I intend to stick with XP as long as I can-- and then maybe move to Ubuntu.
Yes, I'd love to see the Mac regain the functionality it possessed in its glory days again. But that possibility appears bleak so long as Steve Jobs is at the helm. Plus, even if they regained their former qualities, I'd be hard-pressed to afford to pay the hefty penalty premium required for Apple wares, plus any software or accessories you buy for them afterwards.
And I'd worry about being 'orphaned' awful quick by Apple, too. They often did that to the majority of their users even in their best days.
Anyway, I did some surf studies, and ran across various leads to check out, as well as keyboard tricks to use when the mouse wasn't working.

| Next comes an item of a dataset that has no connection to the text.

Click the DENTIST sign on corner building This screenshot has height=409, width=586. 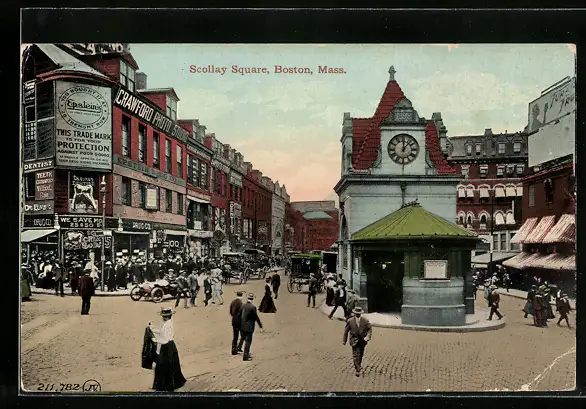38,165
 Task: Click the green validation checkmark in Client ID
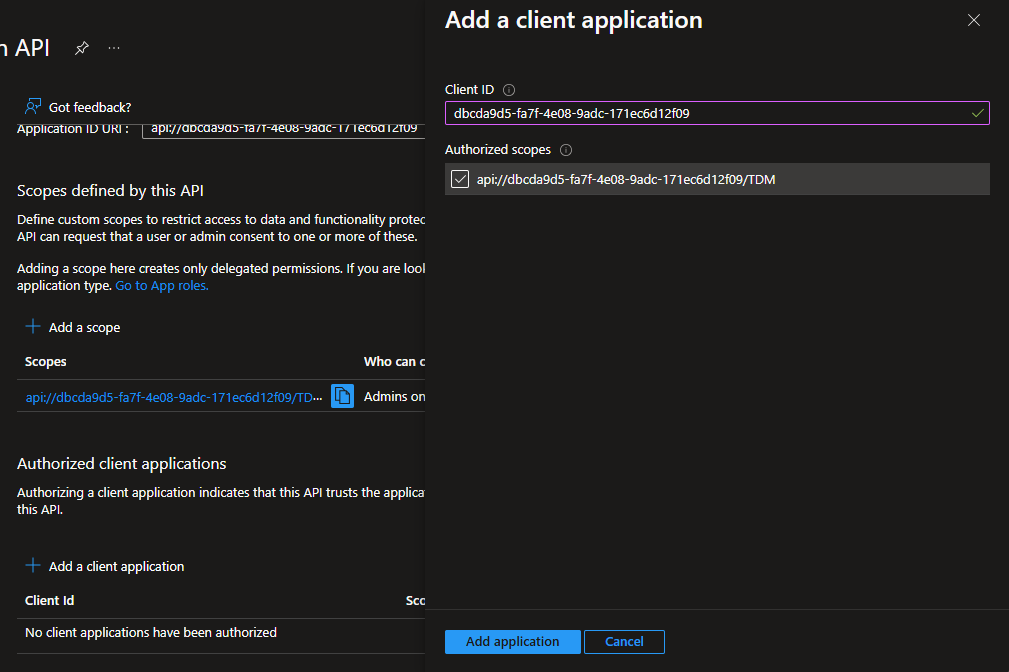click(x=977, y=114)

Using Control-Alt-Delete to bring up the task manager did NOT make my mouse work again, as one site suggested it would.
Pressing the Windows key to access the Start menu, then the Escape key, did NOT help me regain a working mouse.
There was also listed the possibilities I might have to fiddle with the mouse drivers my PC was using...or update the BIOS or re-install my optical mouse software...or check for conflicts with my anti-virus software...
Or maybe my optical mouse was simply dying, and I'd need to replace it.
All the above were suggestions I found online.
But the lead that actually worked was shutting down the PC, removing the PS/2 adapter from between the PC and the mouse USB cable, and plugging the mouse directly into the PC's USB port.
I believe when I bought the optical mouse, the instructions specifically told me to use the adapter.
But apparently Microsoft's latest XP update conflicted with those instructions regarding a mouse Microsoft sold me a couple years back (the mouse was a Microsoft product).
I guess it's been a week or two since I removed the adapter, and I've not had a mouse problem since.